▶ _Instructions to follow_:
Print out all of the records exactly; no picture belongs in the result.

▶ _Input_:
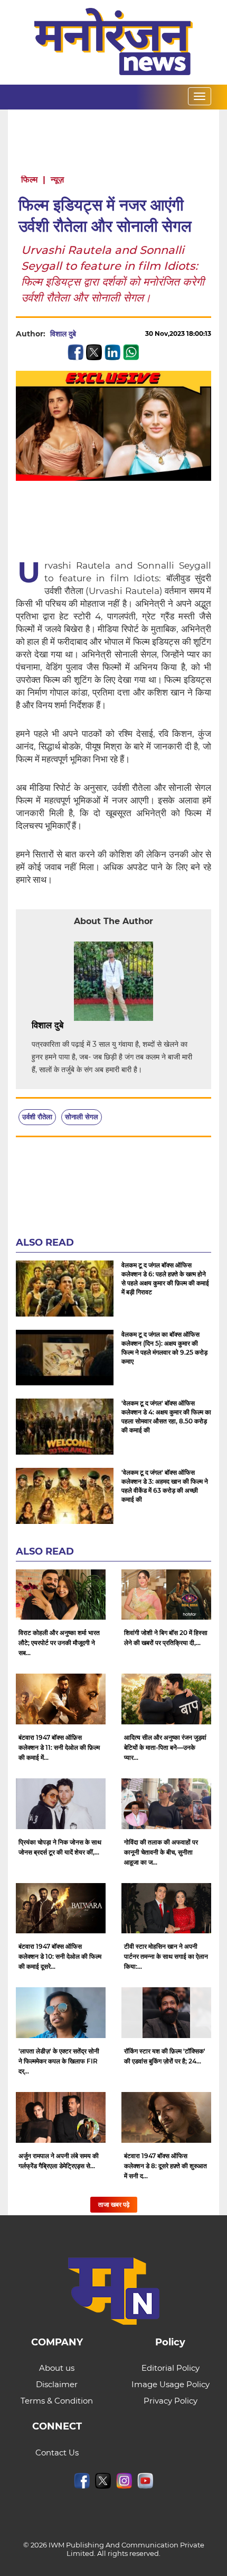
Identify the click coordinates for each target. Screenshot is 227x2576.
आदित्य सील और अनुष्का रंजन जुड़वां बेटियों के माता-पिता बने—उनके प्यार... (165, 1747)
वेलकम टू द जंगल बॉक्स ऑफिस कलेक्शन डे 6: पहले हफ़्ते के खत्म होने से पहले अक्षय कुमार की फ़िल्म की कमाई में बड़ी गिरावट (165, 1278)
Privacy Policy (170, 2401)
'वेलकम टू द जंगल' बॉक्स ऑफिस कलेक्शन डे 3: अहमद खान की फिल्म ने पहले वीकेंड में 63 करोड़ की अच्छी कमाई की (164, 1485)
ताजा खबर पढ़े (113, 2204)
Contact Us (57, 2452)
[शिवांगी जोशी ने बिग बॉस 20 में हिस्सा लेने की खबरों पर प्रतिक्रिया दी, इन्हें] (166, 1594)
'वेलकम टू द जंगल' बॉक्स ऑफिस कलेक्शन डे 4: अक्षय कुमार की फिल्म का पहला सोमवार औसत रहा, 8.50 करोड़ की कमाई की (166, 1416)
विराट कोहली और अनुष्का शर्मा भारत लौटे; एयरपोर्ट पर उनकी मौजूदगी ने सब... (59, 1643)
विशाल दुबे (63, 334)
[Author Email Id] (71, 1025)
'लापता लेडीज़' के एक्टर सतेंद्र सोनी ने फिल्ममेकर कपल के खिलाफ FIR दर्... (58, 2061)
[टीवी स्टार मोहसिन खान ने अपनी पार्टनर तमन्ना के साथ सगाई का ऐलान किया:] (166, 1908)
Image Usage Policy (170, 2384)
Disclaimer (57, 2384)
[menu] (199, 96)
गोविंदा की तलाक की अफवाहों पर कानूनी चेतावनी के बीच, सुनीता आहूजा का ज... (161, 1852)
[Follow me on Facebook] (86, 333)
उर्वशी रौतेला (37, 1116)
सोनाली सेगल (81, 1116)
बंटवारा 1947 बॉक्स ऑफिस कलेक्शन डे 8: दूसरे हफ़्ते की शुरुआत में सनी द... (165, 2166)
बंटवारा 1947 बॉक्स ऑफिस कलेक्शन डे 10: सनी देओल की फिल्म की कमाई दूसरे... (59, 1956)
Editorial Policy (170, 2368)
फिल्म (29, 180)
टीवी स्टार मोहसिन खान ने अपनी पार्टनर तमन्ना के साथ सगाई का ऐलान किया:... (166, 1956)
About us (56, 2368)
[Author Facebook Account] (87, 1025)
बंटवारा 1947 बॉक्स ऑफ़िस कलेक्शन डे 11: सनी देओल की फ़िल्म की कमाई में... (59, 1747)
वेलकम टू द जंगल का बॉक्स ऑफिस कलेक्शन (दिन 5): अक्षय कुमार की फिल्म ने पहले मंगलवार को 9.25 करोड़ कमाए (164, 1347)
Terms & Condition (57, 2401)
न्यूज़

▶ _Answer section_:
Identify the click coordinates for each target. Screenshot is 227x2576.
आदित्य सील और अनुष्का रंजन जुड़वां बेटियों के माता-पिता बने—उनके प्यार... (165, 1747)
वेलकम टू द जंगल बॉक्स ऑफिस कलेक्शन डे 6: पहले हफ़्ते के खत्म होने से पहले अक्षय कुमार की फ़िल्म की कमाई में बड़ी गिरावट (165, 1278)
Privacy Policy (170, 2401)
'वेलकम टू द जंगल' बॉक्स ऑफिस कलेक्शन डे 3: अहमद खान की फिल्म ने पहले वीकेंड में 63 करोड़ की अच्छी कमाई की (164, 1485)
ताजा खबर पढ़े (113, 2204)
Contact Us (57, 2452)
[शिवांगी जोशी ने बिग बॉस 20 में हिस्सा लेने की खबरों पर प्रतिक्रिया दी, इन्हें] (166, 1594)
'वेलकम टू द जंगल' बॉक्स ऑफिस कलेक्शन डे 4: अक्षय कुमार की फिल्म का पहला सोमवार औसत रहा, 8.50 करोड़ की कमाई की (166, 1416)
विराट कोहली और अनुष्का शर्मा भारत लौटे; एयरपोर्ट पर उनकी मौजूदगी ने सब... (59, 1643)
विशाल दुबे (63, 334)
[Author Email Id] (71, 1025)
'लापता लेडीज़' के एक्टर सतेंद्र सोनी ने फिल्ममेकर कपल के खिलाफ FIR दर्... (58, 2061)
[टीवी स्टार मोहसिन खान ने अपनी पार्टनर तमन्ना के साथ सगाई का ऐलान किया:] (166, 1908)
Image Usage Policy (170, 2384)
Disclaimer (57, 2384)
[menu] (199, 96)
गोविंदा की तलाक की अफवाहों पर कानूनी चेतावनी के बीच, सुनीता आहूजा का ज... (161, 1852)
[Follow me on Facebook] (86, 333)
उर्वशी रौतेला (37, 1116)
सोनाली सेगल (81, 1116)
बंटवारा 1947 बॉक्स ऑफिस कलेक्शन डे 8: दूसरे हफ़्ते की शुरुआत में सनी द... (165, 2166)
बंटवारा 1947 बॉक्स ऑफिस कलेक्शन डे 10: सनी देओल की फिल्म की कमाई दूसरे... (59, 1956)
Editorial Policy (170, 2368)
फिल्म (29, 180)
टीवी स्टार मोहसिन खान ने अपनी पार्टनर तमन्ना के साथ सगाई का ऐलान किया:... (166, 1956)
About us (56, 2368)
[Author Facebook Account] (87, 1025)
बंटवारा 1947 बॉक्स ऑफ़िस कलेक्शन डे 11: सनी देओल की फ़िल्म की कमाई में... (59, 1747)
वेलकम टू द जंगल का बॉक्स ऑफिस कलेक्शन (दिन 5): अक्षय कुमार की फिल्म ने पहले मंगलवार को 9.25 करोड़ कमाए (164, 1347)
Terms & Condition (57, 2401)
न्यूज़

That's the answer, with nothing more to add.